Each Memorial Day, the non-profit DuPage Veterans Memorial Inc. makes it a point to remind the community of the sacrifice of those and others throughout American history who have paid the ultimate price in defense of their country.
“It’s a remembrance day,” featured speaker George Kouba of the DuPage Veterans Memorial group told the 75 people gathered at the DuPage County War Memorial. “It’s a day you should reflect on the rest of the day and the rest of your lives.”
The commemoration became a yearly event with the completion of the Veterans Memorial in 1999, and the advent of the conflict after 9/11 has brought the reality of war’s sacrifice home to a new generation of DuPage residents.
Marine Corp sLeague Detachment 399, Wheaton, posted the colors to begin the ceremony.
Naperville resident Lisa Marie Schultz sang the “Star-Spangled Banner,, the “Battle Hymn of the Republic” and “God Bless America.”
Thomas Brown of Warrenville’s Tunes of Glory Piper played “Amazing Grace” on bagpipes.
Members of Gold Star families, including Dave Larsen, father of Marine Cpl. Nick Larsen, killed in action in Iraq in 2004, laid a wreath at the memorial to the county’s war dead dating back to the Black Hawk War.
Kouba gave a brief history of the holiday that got started in 1869 as Decoration Day. He noted the significance of 2014 being the 70th anniversary of the staging of the Normandy invasion, pointing out that millions of people lost their lives in the Second World War.
Kouba said that the group hoped to refinish the section of the memorial listing DuPage’s World War II dead, which has become tarnished with age to the point where some of the names are hard to read.
Former DuPage County Board member Dirk Enger was the master of ceremonies, saying that it was likely his last time performing the duty.
Normally in his Marine dress blues for this ceremony, Enger wore the same camouflage uniform he wore more than 20 years earlier as part of Operation Desert Storm in Iraq.
“This uniform should have a place here,” he said.
Several observers commented on the breaking scandal in the Veterans Administration involving reportedly phony waiting lists for vets to receive treatment, which has resulted in the deaths of some of those veterans.
Enger decried the situation, but said it “hardened my heart” that many were criticizing VA Secretary Gen. Eric Shinseki, who he said had performed admirably with limited resources and stepped up and taken responsibility for the problem.

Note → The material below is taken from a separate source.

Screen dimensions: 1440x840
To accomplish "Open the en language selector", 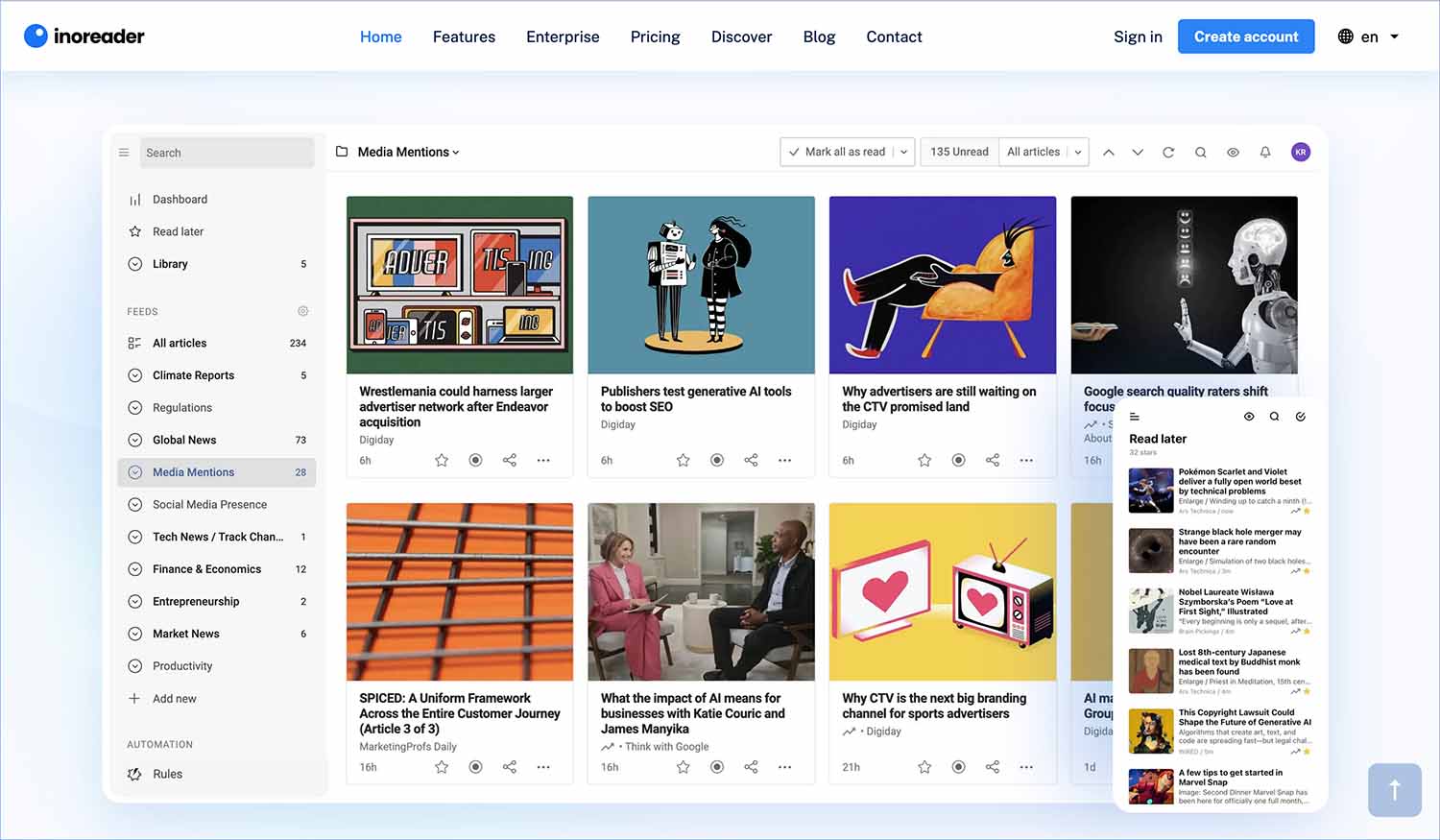I will point(1369,36).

Terry Owens, a Vietnam veteran and president of DVM, said the situation was unfortunate, but noted “it’s not necessarily “new” news…but revealed news.”

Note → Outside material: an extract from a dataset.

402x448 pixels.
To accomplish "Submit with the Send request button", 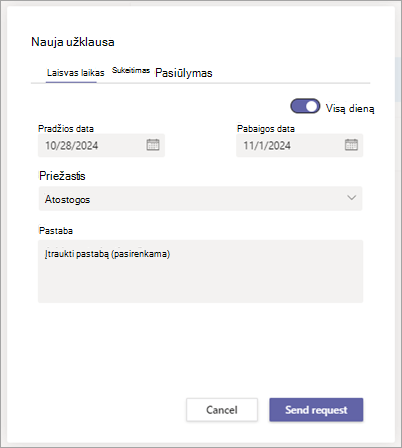I will [316, 410].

Other vets echoed Enger’s feelings that the VA was doing pretty well with limited resources.
“They need more doctors,” Vietnam Marine veteran Merrill Albertus said. “but they keep cutting the budget.”
Enger was adamant in his defense of Shinseki.
“I think it’s a shame,” he said, pointing out that Shinseki had reduced the waiting list at VA facilities from 611,000 to 328,000 and reduced waiting time for visits from five to six months to 125 days.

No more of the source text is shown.